JurisdictionEuropean Union
ECLIECLI:EU:C:2011:605
Docket NumberC-482/09
Celex Number62009CJ0482
CourtCourt of Justice (European Union)
Procedure TypeReference for a preliminary ruling
Date22 September 2011

Affaire C-482/09

Budějovický Budvar, národní podnik

contre

Anheuser-Busch Inc.

(demande de décision préjudicielle, introduite par

la Court of Appeal (England & Wales) (Civil Division))

«Marques — Directive 89/104/CEE — Article 9, paragraphe 1 — Notion de ‘tolérance’ — Forclusion par tolérance — Point de départ du délai de forclusion — Conditions nécessaires pour faire courir le délai de forclusion — Article 4, paragraphe 1, sous a) — Enregistrement de deux marques identiques désignant des produits identiques — Fonctions de la marque — Usage simultané honnête»

Sommaire de l'arrêt

1. Rapprochement des législations — Marques — Directive 89/104 — Forclusion par tolérance — Notion

(Directive du Conseil 89/104, art. 9, § 1)

2. Rapprochement des législations — Marques — Directive 89/104 — Forclusion par tolérance — Délai de forclusion — Point de départ

(Directive du Conseil 89/104, art. 9, § 1)

3. Rapprochement des législations — Marques — Directive 89/104 — Motifs relatifs de refus ou de nullité — Existence d'une marque antérieure identique protégée pour des produits identiques — Exception — Usage simultané honnête et de longue durée ne portant pas atteinte à la fonction essentielle de la marque

(Directive du Conseil 89/104, art. 4, § 1, a))

1. La tolérance, au sens de l’article 9, paragraphe 1, de la première directive 89/104 sur les marques, est une notion du droit de l’Union et le titulaire d’une marque antérieure ne peut être réputé avoir toléré l’usage honnête bien établi et de longue durée, dont il a connaissance depuis longtemps, par un tiers d’une marque postérieure identique à celle de ce titulaire si ce dernier était privé de toute possibilité de s’opposer à cet usage.

En effet, d’une part, le onzième considérant de ladite directive précise que le titulaire de la marque antérieure doit avoir «sciemment toléré» l’usage d’une marque postérieure à la sienne pendant une longue période, c’est-à-dire «délibérément», «en connaissance de cause». Ce même considérant précise qu’il ne doit pas être porté atteinte «de manière inéquitable» aux intérêts du titulaire d’une marque antérieure. Or, il serait inéquitable que le titulaire de la marque antérieure soit forclos pour demander la nullité ou pour s’opposer à l’usage d’une marque postérieure identique, alors même qu’il n’a pas eu la possibilité de le faire.

D’autre part, la directive 89/104 vise à mettre en balance les intérêts du titulaire d’une marque à sauvegarder la fonction essentielle de celle-ci et les intérêts d’autres opérateurs économiques à disposer de signes susceptibles de désigner leurs produits et services.
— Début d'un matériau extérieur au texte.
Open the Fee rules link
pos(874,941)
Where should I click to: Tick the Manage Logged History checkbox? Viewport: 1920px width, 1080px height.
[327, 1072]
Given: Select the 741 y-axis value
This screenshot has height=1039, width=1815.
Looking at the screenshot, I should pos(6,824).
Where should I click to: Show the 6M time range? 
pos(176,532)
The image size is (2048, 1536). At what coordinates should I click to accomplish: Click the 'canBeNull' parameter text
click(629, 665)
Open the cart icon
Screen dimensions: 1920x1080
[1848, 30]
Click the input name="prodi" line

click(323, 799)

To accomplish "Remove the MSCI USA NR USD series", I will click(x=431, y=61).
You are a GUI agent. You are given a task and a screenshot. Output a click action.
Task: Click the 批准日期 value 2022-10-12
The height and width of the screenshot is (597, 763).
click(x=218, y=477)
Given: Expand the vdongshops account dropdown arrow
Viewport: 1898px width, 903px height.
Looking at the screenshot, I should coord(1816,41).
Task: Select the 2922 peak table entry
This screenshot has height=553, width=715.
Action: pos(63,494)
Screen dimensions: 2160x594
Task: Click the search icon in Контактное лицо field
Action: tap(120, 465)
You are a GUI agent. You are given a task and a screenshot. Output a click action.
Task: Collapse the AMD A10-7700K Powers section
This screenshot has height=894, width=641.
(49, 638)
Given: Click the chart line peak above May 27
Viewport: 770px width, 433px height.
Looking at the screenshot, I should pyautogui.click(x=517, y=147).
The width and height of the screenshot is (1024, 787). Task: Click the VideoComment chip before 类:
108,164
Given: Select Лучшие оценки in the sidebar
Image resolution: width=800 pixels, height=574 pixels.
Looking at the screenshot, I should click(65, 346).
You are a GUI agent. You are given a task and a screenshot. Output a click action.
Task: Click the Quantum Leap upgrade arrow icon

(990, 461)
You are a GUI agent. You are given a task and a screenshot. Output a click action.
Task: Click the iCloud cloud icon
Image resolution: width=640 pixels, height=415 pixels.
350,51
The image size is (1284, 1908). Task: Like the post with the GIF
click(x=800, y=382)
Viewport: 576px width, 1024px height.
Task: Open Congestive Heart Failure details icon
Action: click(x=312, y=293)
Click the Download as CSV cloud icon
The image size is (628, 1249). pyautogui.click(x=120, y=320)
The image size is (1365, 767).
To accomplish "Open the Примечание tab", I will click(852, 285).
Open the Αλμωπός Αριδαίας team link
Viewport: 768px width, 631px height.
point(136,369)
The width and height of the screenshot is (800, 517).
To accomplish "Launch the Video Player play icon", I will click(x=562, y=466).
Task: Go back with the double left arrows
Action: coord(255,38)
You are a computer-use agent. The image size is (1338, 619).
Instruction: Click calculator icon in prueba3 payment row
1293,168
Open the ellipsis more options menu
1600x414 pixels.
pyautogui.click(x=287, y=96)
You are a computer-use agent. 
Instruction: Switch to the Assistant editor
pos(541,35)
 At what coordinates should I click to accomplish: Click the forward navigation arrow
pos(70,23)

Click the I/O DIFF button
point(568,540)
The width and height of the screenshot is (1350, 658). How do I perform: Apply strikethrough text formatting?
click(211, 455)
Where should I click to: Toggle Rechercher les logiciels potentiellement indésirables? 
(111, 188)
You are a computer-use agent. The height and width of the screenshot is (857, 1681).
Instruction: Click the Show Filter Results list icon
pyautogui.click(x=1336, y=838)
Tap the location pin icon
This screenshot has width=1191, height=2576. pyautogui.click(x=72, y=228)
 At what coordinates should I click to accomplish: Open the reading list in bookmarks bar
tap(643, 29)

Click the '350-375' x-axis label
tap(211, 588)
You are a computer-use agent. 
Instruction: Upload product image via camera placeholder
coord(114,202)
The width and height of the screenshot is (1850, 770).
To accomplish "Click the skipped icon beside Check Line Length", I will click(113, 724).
Cet objectif implique que, pour sauvegarder cette fonction essentielle, le titulaire d’une marque antérieure doit être en mesure, dans le cadre de l’application de l’article 9, paragraphe 1, de cette directive, de s’opposer à l’usage d’une marque postérieure identique à la sienne.

Toute action administrative ou juridictionnelle introduite par le titulaire de la marque antérieure pendant la période prévue à l’article 9, paragraphe 1, de la directive 89/104 a pour effet d’interrompre le délai de forclusion par tolérance.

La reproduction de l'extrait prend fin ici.